Thanks for the reply. It wouldn't be a surprise if the table structure was
wrong, this is my first attempt.
I have a group of students who can take a selection of 18 different modules.
I have a table (& form) with all 18 modules on. I enter the date a student
completes a particular module. Each month i want to query who completed a
module that month. So the criteria changes each month.
I can run the query & revise it each month, but i have to do it all
manually. I am hoping there is a way of speeding things up.
thanks
John
Yep. Your structure is wrong (but it's a very typical mistake for people
learning Access!)
"Fields are expensive, records are cheap". What will you do when the
administration cancels a module, or adds two more? Redesign your table, your
form, all your queries, all your forms, all your reports? Ouch!
Each Student can take many Modules. Each Module can be taken by many Students.
This is a classic many to many relationship, and the correct structure
involves THREE tables:
Students
StudentID <Primary Key>
LastName
FirstName
DateOfBirth
<other appropriate individual biographic data>
Modules
ModuleNo <Primary Key>
ModuleName
<information about the module as a real-life thing>
Enrollment
StudentID <who's involved in this module>
ModuleNo <which module they are involved in>
StartDate
CompletionDate
<other info, e.g. comments, satisfactory/unsatisfactory, etc.>
If a student takes 11 modules, there would be eleven records in the Enrollment
table.
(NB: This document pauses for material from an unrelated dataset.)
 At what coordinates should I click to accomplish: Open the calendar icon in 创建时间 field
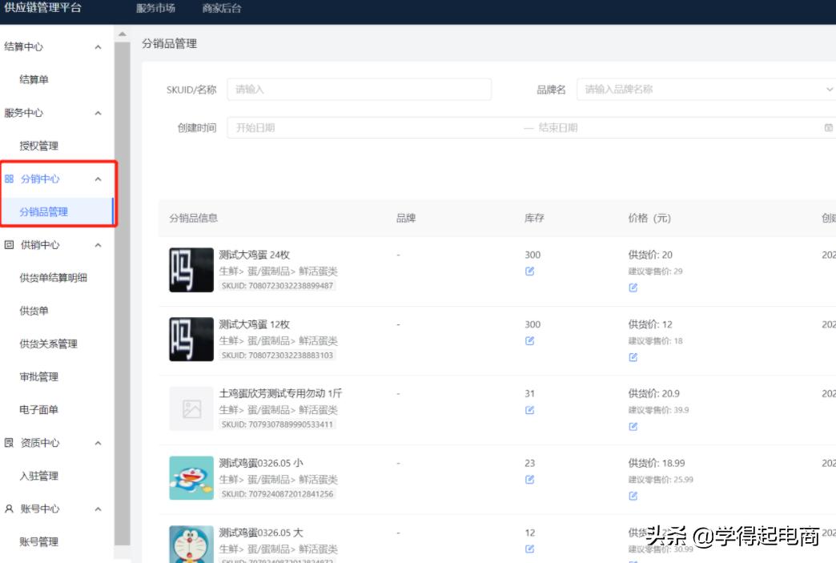[x=829, y=127]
If you add a new module, you just need to add a new record in the
Modules table; to find who completed which modules during a month, you have
*ONE* field to search - CompletionDate - in a three table query.
The criterion for "completed during the previous month" would be
= DateSerial(Year(Date()), Month(Date()) - 1, 1) AND < DateSerial(Year(Date()), Month(Date()), 1)
on the DateCompleted field (though you can use this as a criterion on your 18
fields while you're still using this wide-flat spreadsheet design).